• [INPUT DATA]
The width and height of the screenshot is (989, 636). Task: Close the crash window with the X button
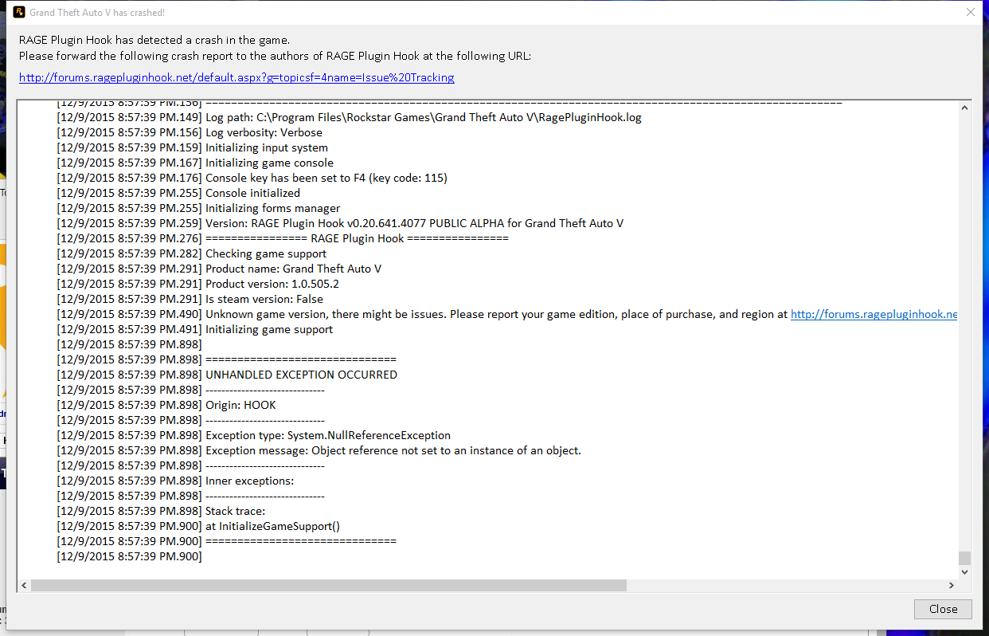click(970, 12)

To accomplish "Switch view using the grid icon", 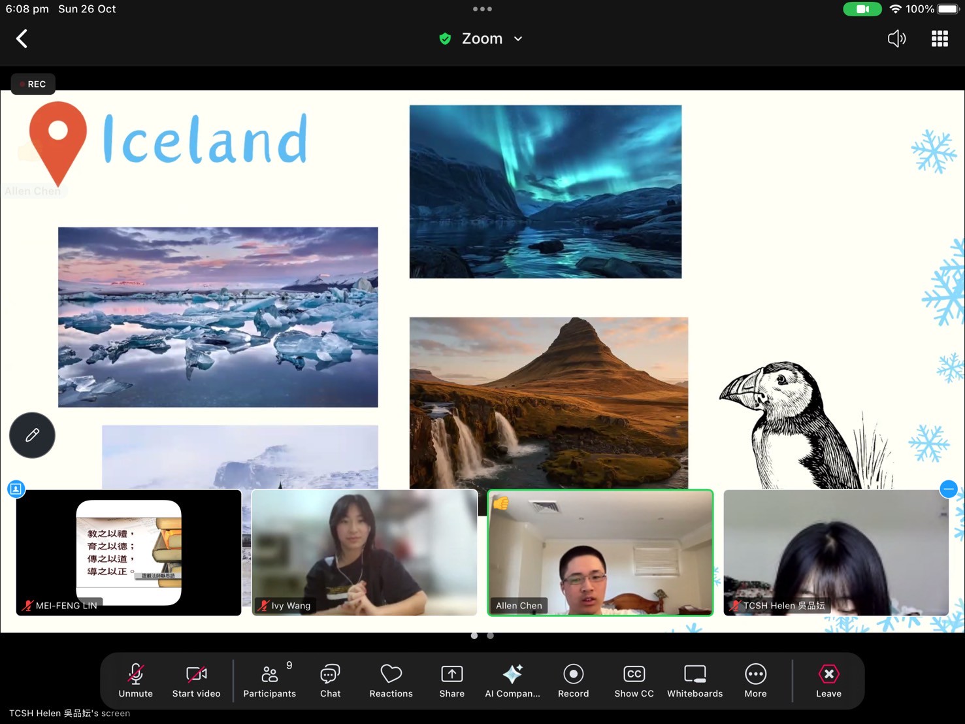I will tap(940, 39).
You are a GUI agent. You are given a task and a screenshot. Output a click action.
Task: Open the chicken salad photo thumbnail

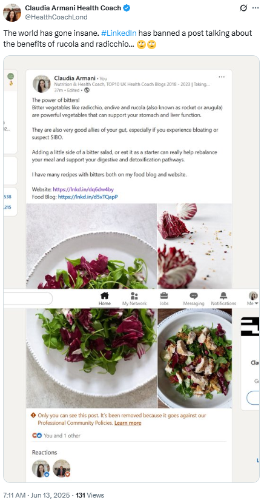point(194,358)
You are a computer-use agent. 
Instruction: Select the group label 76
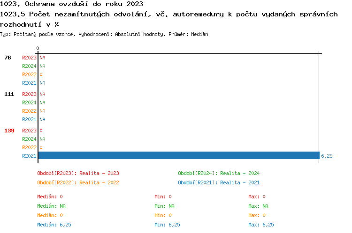8,58
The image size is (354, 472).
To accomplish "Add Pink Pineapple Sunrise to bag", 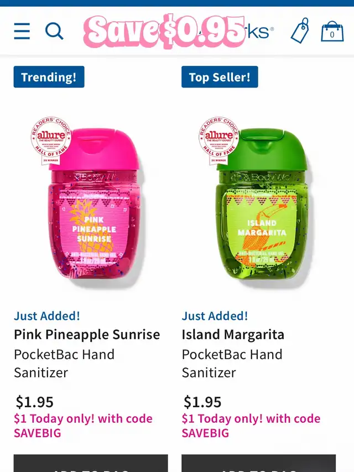I will tap(91, 463).
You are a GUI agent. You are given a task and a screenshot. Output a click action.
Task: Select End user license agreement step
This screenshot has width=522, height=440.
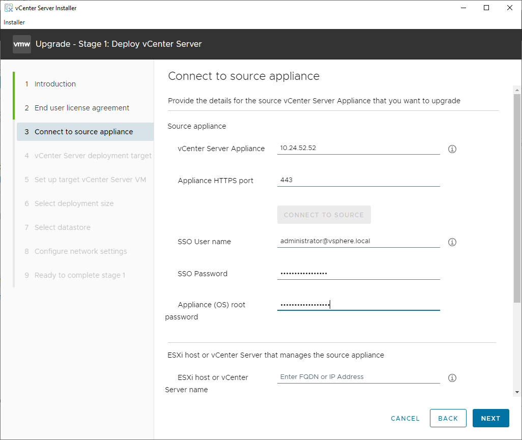coord(81,108)
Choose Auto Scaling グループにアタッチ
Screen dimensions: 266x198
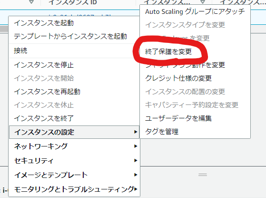point(195,11)
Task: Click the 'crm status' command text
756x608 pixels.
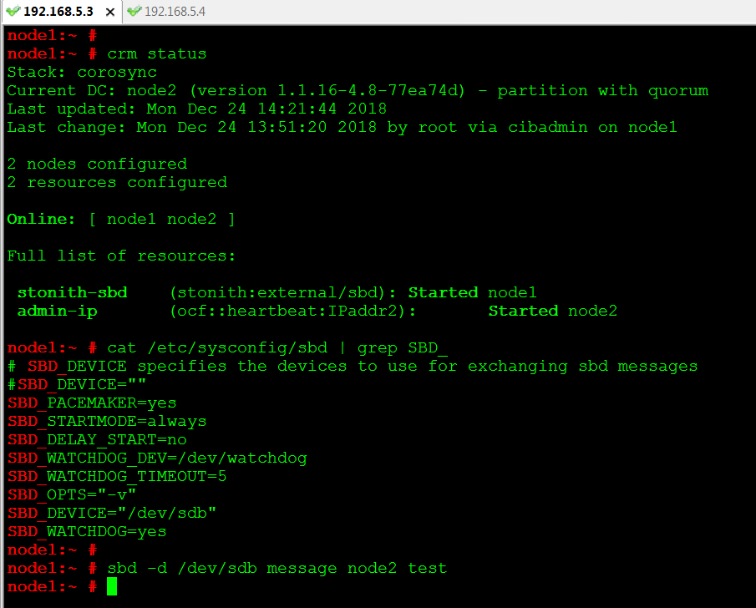Action: [x=156, y=53]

• [WHAT YOU NEED TO DO] Please give a word-for-word transcript of the lines from the one holding "Choose Auto Scaling グループにアタッチ" through the final line of the entries, both ends kept, with no pictures.

• [RESPONSE AREA]
Choose Auto Scaling グループにアタッチ
Screen dimensions: 266x198
point(195,11)
Task: Click the 'crm status' command text
756x608 pixels.
Action: [x=156, y=53]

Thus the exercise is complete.